▸ **WHAT YOU SHOULD DO**
Which lines run from the one with "Rechazar (1019, 1846)" through the end of the data? Retype them exactly, without pictures.

▸ **DATA TO PROCESS**
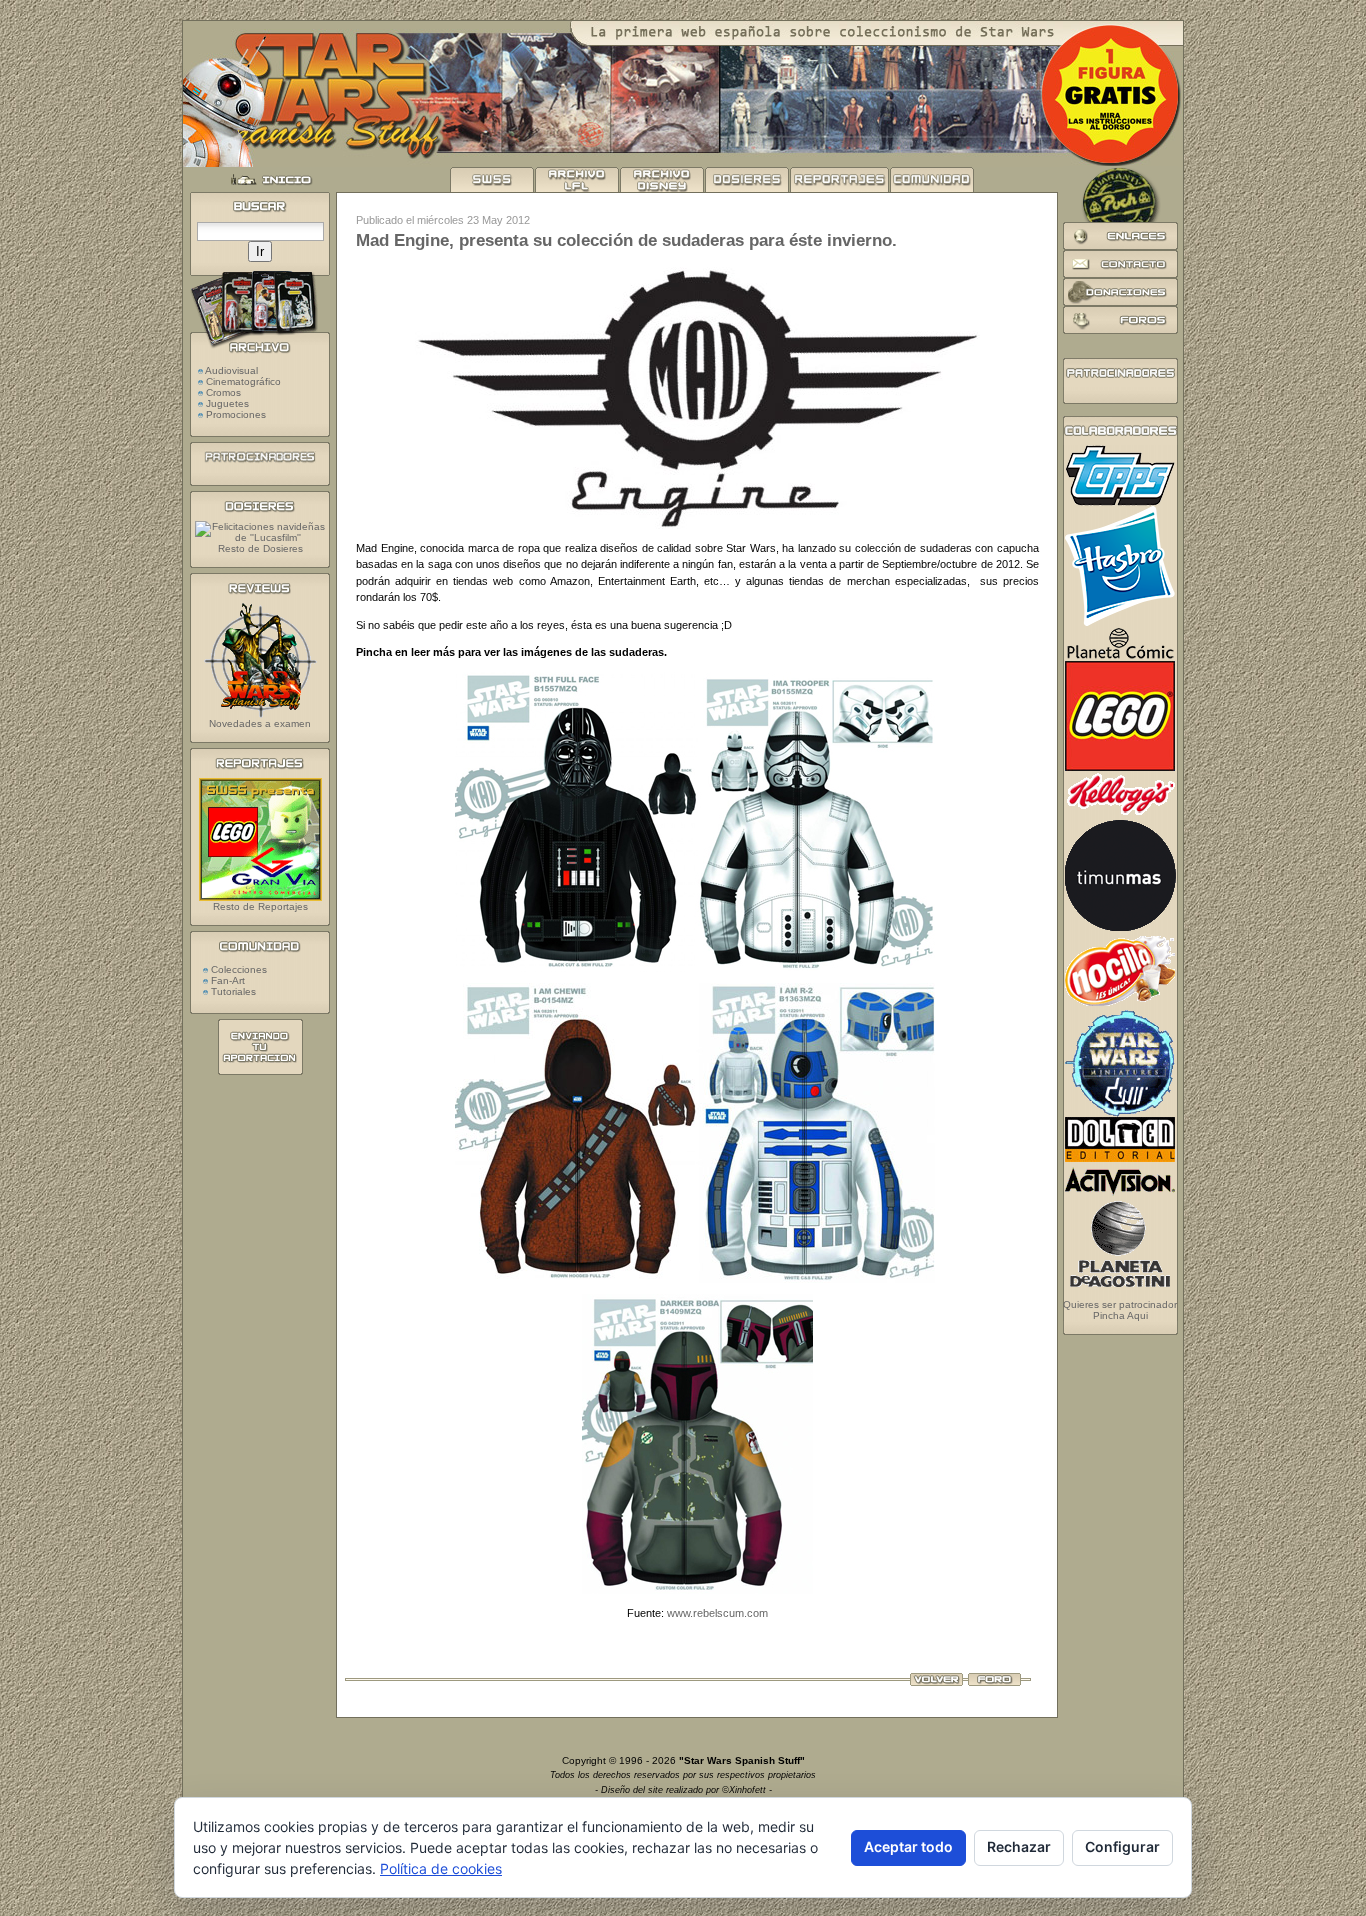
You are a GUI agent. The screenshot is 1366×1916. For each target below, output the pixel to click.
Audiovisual (231, 370)
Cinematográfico (243, 381)
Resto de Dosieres (260, 548)
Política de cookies (441, 1868)
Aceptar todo (908, 1846)
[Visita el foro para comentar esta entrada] (994, 1682)
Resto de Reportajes (260, 906)
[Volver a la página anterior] (936, 1682)
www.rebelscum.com (717, 1613)
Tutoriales (232, 991)
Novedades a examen (260, 723)
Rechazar (1019, 1846)
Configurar (1122, 1846)
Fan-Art (226, 980)
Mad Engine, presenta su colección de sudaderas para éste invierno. (626, 240)
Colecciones (237, 969)
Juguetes (227, 403)
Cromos (223, 392)
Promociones (236, 414)
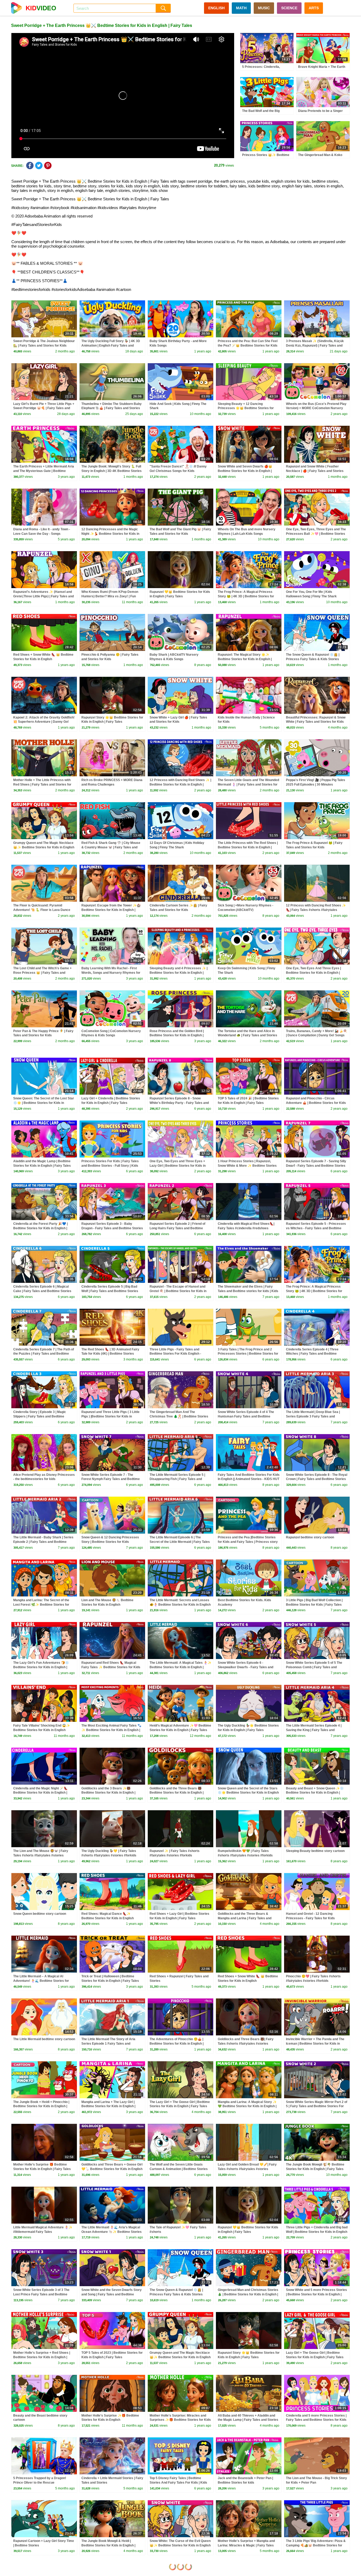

▸ **RESPONSE TO THE EXERCISE**
Rechazar (1019, 1846)
Configurar (1122, 1846)
Fan-Art (226, 980)
Mad Engine, presenta su colección de sudaderas para éste invierno. (626, 240)
Colecciones (237, 969)
Juguetes (227, 403)
Cromos (223, 392)
Promociones (236, 414)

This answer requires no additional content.